Die Voraussetzungen für die nachträgliche Bewilligung von Beratungshilfe gemäß § 4 Abs.2 S.4 BerHG liegen hier - ausnahmsweise - vor. Die durch diese Norm eröffnete Möglichkeit zur nachträglichen Bewilligung von Beratungshilfe greift grundsätzlich nur dann ein, wenn der Betroffene den Antrag auf Gewährung von Beratungshilfe vor Beginn derjenigen anwaltlichen Tätigkeit unterzeichnet hat, für die er Beratungshilfe beanspruchen möchte. Lediglich darf der Antrag dann nach Aufnahme der Tätigkeit des beauftragten Rechtsanwalts bei Gericht eingereicht werden. Alleine auf diesen Zeitpunkt der Einreichung des Antrags bezieht sich das in § 4 Abs.2 Satz 4 BerHG enthaltene Tatbestandmerkmal der Nachträglichkeit.

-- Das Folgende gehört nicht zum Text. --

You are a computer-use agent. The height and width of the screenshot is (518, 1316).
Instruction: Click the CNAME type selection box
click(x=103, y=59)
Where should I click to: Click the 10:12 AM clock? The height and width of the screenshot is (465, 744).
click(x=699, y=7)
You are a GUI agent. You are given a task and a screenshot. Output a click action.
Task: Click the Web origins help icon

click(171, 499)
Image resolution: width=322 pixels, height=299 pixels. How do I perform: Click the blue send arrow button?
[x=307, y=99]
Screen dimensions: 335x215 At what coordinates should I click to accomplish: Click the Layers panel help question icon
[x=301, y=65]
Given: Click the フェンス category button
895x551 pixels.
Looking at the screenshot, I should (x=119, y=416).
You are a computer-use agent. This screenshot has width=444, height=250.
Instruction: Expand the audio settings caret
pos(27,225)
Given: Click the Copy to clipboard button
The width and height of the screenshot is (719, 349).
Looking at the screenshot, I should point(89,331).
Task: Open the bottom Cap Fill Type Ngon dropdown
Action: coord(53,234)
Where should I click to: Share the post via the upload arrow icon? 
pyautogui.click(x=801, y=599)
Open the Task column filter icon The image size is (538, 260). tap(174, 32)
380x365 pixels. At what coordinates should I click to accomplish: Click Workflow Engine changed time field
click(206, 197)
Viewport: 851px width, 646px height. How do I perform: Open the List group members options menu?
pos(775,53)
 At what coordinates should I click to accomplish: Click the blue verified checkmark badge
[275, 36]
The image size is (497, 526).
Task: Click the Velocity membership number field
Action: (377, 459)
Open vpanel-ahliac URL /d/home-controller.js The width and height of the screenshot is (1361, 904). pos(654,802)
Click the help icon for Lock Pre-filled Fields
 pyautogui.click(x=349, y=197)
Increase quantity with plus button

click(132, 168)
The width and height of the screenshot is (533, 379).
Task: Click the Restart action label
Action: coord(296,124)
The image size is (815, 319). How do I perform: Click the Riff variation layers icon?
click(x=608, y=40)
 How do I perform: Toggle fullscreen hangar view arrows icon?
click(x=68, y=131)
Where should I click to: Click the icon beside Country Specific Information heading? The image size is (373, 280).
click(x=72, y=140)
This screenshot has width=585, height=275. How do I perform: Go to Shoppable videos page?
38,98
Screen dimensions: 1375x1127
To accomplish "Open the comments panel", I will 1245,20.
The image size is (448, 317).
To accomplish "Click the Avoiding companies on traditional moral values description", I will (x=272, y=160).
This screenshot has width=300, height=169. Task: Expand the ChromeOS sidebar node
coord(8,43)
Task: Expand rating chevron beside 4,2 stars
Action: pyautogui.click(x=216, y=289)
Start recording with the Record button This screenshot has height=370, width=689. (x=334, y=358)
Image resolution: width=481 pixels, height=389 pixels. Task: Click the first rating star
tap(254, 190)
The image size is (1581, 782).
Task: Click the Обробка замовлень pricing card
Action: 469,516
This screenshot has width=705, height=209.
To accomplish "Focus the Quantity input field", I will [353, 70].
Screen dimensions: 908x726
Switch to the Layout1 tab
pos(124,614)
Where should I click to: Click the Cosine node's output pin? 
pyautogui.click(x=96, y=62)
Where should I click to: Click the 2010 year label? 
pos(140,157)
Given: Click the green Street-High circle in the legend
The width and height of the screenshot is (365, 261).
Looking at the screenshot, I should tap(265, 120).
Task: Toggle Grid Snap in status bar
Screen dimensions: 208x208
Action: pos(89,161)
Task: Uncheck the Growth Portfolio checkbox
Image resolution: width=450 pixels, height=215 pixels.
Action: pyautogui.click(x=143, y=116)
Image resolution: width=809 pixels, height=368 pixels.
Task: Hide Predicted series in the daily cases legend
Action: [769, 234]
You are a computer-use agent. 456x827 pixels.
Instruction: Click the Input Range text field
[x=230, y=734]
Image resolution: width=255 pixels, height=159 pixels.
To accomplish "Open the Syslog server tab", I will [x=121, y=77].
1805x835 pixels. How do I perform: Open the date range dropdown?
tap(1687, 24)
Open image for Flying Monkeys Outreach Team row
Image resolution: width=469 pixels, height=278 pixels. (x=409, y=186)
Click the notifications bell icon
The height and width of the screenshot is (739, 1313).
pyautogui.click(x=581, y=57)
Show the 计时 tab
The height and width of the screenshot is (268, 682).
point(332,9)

Zu diesem Ergebnis führt die Auslegung des § 4 Abs.2 Satz 4 BerHG nach seinem Regelungszweck. Wenn der Rechtsanwalt zunächst tätig wird, bevor Beratungshilfe beantragt wird, so handelt er auf sein Risiko, ob Beratungshilfe gewährt wird und er seinen Vergütungsanspruch gegen die Staatskasse geltend machen kann. Ein Vertrauensschutz zu Gunsten des Rechtsanwalts besteht nicht. Der vom Betroffenen direkt aufgesuchte Rechtsanwalt muss also entweder selbst den Beratungshilfeantrag aufnehmen und die Bewilligungsvoraussetzungen prüfen oder aber den Rechtsuchenden vor Tätigwerden zwecks Ausstellung eines Berechtigungsscheins zunächst an das zuständige AG. verweisen. Nur durch eine derart klargetrennte Vorgehensweise kann zum einen die mehrfache Bewilligung von Beratungshilfe und zum anderen ein Missbrauch der Möglichkeit zur nachtäglichen Beantragung in Fällen, in denen der Rechtsanwalt erst nach Aufnahme seiner Tätigkeit bemerkt, dass der Mandant diese Tätigkeit nicht bezahlen können wird, verhindert werden (so auch LG Hannover, Beschluss vom 09.07.1999 - 2 T 1223/99 -Nds.RPfl.1999, 345: dass., Beschluss vom 16.12.1999- 7 T 1727/99 - Nds.RPfl.2000. 293: AG Hannover. Beschluss vom 20.04.1999 -812 II 1250/99 - "Nds.Rpfl.1999, 293; AG Bad Kissingen, Beschluss vom 27.03.2000 - 2 UR II 19/00 - FamRZ 2001, 558, AG St.Wendel, Beschluss vom 23.08.20Ö1 -II 484/00 - RPfl.2001, 602: Kreppel, RPfl. 1986, 86: aA LG Oldenburg in Oldenburg, Beschluss vom 13.10.2000 -8 T 668/00 - Nds.Rpfl.2001, 20; dass., Beschluss vom 19.10.2000 - 8 T 944/00 -juris; AG Koblenz, Beschluss vom 26.08.2003 -40URIIa 366/03 -NJW 2004, 1004 [BVerfG 03.03.2004 - 1 BvR 2378/98]). Diese Voraussetzung ist grundsätzlich unverzichtbar. Sie besteht - wie ausgeführt - nicht um ihrer selbst willen, sondern um dem jeweils zuständigen Gericht eine Prüfung der Bewilligungsvoraussetzungen überhaupt erst zu ermöglichen und insbesondere Missbrauchsversuche auszuschließen (vgl. insoweit auch AG Hannover a.a.O.). Bei einer großzügigeren Handhabung wäre eine effektive Prüfung nicht mehrmöglich, die Gericht müssten jedem Betroffenen und jedem Rechtsanwalt jede Behauptung für den jeweiligen Grund der verzögerten Antragstellung glauben. Deshalb wird das beschließende Gericht auch weiterhin strikt auf die Einhaltung dieser Voraussetzung wert legen (vgl. Beschlüsse vom heutigen Tage, 4 II 461/04, 4 II 438/04).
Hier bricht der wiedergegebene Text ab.